[[ Data shown open ]]
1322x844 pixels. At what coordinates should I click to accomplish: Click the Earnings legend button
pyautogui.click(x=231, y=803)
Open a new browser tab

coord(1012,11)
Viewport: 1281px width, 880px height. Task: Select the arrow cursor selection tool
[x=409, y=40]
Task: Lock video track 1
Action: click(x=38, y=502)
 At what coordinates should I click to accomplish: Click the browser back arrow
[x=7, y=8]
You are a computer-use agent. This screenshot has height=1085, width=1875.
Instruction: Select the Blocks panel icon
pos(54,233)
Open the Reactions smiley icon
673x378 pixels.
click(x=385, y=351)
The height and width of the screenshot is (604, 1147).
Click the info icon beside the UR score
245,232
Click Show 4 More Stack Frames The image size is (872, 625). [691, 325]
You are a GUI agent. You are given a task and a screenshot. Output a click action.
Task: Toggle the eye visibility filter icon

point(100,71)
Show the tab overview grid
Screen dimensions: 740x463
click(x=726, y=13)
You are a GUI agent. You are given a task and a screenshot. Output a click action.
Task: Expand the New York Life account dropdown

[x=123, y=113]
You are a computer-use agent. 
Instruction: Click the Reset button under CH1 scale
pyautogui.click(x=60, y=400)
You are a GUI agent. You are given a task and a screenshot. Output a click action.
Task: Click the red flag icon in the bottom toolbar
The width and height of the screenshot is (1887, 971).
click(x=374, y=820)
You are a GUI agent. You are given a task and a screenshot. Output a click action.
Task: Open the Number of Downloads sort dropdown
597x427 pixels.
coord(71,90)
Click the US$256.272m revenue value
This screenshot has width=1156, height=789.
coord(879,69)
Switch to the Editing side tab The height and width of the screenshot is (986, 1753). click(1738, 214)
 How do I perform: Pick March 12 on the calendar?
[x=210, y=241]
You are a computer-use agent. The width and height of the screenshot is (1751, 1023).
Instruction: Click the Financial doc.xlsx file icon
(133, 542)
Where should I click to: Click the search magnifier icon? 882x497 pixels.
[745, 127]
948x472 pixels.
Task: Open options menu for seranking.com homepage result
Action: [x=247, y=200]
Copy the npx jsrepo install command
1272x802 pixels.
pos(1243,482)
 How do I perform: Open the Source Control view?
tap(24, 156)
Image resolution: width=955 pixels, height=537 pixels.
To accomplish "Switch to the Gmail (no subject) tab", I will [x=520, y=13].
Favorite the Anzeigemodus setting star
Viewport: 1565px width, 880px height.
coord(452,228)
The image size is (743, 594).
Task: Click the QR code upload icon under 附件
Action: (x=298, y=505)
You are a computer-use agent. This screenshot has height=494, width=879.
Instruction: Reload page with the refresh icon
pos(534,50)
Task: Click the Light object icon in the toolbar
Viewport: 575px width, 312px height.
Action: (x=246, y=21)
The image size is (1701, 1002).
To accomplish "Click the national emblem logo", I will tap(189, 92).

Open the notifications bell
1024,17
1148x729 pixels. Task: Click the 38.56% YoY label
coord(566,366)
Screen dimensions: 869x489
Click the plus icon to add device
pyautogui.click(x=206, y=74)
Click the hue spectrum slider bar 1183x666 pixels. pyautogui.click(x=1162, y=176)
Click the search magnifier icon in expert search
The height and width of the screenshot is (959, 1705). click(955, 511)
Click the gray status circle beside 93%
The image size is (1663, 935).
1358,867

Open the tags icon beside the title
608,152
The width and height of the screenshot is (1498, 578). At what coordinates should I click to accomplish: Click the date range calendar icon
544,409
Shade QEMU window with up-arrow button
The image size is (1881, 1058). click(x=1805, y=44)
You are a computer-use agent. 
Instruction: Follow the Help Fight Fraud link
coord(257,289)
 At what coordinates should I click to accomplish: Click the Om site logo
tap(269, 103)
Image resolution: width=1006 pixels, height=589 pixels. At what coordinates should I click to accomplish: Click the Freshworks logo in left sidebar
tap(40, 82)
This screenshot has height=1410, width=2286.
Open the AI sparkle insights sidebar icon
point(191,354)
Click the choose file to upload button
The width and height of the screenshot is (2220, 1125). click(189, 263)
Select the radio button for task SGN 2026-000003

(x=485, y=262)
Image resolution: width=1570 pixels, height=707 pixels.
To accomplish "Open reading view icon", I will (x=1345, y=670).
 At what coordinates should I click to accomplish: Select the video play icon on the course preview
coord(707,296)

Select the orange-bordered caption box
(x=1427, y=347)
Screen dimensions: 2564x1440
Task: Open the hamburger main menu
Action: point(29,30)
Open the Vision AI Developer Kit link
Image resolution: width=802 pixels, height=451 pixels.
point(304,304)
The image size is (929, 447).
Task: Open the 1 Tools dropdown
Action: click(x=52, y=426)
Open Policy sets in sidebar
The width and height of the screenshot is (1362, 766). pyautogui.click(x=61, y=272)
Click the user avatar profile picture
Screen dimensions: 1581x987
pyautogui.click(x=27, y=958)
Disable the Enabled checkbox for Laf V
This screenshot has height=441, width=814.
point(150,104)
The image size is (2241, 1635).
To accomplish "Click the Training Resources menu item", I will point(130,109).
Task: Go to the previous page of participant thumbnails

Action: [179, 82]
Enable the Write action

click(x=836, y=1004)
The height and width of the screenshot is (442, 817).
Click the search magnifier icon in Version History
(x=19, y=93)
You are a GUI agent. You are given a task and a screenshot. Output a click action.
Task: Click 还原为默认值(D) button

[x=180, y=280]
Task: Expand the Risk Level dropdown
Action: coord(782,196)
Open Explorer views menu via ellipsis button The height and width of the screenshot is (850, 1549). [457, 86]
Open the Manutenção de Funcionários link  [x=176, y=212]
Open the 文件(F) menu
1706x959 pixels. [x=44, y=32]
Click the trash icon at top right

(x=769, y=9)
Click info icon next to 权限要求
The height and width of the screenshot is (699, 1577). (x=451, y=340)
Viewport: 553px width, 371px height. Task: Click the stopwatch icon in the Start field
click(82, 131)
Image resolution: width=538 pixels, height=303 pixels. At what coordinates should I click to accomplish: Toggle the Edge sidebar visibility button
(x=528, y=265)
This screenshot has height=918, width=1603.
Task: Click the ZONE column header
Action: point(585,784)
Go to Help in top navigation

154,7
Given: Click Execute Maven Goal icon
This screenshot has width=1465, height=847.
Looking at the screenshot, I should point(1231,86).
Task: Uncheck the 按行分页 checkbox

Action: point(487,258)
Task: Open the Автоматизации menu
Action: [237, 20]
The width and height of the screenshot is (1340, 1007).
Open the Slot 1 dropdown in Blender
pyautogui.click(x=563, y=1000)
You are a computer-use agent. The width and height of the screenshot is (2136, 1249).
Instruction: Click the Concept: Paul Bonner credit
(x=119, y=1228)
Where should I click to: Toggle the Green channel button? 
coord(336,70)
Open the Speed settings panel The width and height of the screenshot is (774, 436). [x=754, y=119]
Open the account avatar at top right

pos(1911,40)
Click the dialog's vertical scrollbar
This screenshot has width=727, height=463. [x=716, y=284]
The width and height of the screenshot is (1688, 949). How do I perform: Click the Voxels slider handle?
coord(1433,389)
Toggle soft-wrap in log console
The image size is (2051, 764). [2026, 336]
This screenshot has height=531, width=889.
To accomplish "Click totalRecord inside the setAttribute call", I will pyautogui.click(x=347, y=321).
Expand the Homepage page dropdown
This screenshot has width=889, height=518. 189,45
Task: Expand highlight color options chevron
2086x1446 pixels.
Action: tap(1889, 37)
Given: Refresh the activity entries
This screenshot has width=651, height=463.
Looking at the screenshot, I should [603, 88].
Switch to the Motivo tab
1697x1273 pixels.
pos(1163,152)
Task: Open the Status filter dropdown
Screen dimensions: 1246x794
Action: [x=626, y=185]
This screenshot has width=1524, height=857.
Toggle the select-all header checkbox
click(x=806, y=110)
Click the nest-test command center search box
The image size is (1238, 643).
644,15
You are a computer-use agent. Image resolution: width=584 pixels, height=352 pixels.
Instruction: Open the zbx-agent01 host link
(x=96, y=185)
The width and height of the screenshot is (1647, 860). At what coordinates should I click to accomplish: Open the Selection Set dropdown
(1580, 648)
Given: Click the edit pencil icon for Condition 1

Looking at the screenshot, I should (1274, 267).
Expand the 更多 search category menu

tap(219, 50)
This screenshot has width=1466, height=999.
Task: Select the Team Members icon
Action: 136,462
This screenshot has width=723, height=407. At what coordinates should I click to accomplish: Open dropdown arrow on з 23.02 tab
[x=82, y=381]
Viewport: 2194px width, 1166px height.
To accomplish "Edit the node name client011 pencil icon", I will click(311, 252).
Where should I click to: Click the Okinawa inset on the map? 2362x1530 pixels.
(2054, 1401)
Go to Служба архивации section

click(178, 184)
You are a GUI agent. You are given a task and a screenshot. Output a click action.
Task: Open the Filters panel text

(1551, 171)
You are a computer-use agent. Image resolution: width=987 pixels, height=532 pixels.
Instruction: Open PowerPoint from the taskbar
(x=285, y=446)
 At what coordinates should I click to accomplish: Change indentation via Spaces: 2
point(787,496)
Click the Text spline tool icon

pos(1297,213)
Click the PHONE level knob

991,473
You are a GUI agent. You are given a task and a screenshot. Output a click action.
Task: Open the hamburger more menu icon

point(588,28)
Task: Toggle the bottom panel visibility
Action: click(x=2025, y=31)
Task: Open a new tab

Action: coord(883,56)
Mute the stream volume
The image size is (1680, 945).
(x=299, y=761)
[[ Data shown closed ]]
Once you reach the line with "Shade QEMU window with up-arrow button" in the data above, copy it and every line after it exactly, up to and including the line with "Open the Manutenção".

◆ Answer to this problem ◆
Shade QEMU window with up-arrow button
The image size is (1881, 1058). click(x=1805, y=44)
You are a computer-use agent. 
Instruction: Follow the Help Fight Fraud link
coord(257,289)
 At what coordinates should I click to accomplish: Click the Om site logo
tap(269, 103)
Image resolution: width=1006 pixels, height=589 pixels. At what coordinates should I click to accomplish: Click the Freshworks logo in left sidebar
tap(40, 82)
This screenshot has height=1410, width=2286.
Open the AI sparkle insights sidebar icon
point(191,354)
Click the choose file to upload button
The width and height of the screenshot is (2220, 1125). click(189, 263)
Select the radio button for task SGN 2026-000003

(x=485, y=262)
Image resolution: width=1570 pixels, height=707 pixels.
To accomplish "Open reading view icon", I will (x=1345, y=670).
 At what coordinates should I click to accomplish: Select the video play icon on the course preview
coord(707,296)

Select the orange-bordered caption box
(x=1427, y=347)
Screen dimensions: 2564x1440
Task: Open the hamburger main menu
Action: point(29,30)
Open the Vision AI Developer Kit link
Image resolution: width=802 pixels, height=451 pixels.
point(304,304)
The image size is (929, 447).
Task: Open the 1 Tools dropdown
Action: click(x=52, y=426)
Open Policy sets in sidebar
The width and height of the screenshot is (1362, 766). pyautogui.click(x=61, y=272)
Click the user avatar profile picture
Screen dimensions: 1581x987
pyautogui.click(x=27, y=958)
Disable the Enabled checkbox for Laf V
This screenshot has height=441, width=814.
point(150,104)
The image size is (2241, 1635).
To accomplish "Click the Training Resources menu item", I will point(130,109).
Task: Go to the previous page of participant thumbnails

Action: [179, 82]
Enable the Write action

click(x=836, y=1004)
The height and width of the screenshot is (442, 817).
Click the search magnifier icon in Version History
(x=19, y=93)
You are a GUI agent. You are given a task and a screenshot. Output a click action.
Task: Click 还原为默认值(D) button

[x=180, y=280]
Task: Expand the Risk Level dropdown
Action: coord(782,196)
Open Explorer views menu via ellipsis button The height and width of the screenshot is (850, 1549). [457, 86]
Open the Manutenção de Funcionários link  [x=176, y=212]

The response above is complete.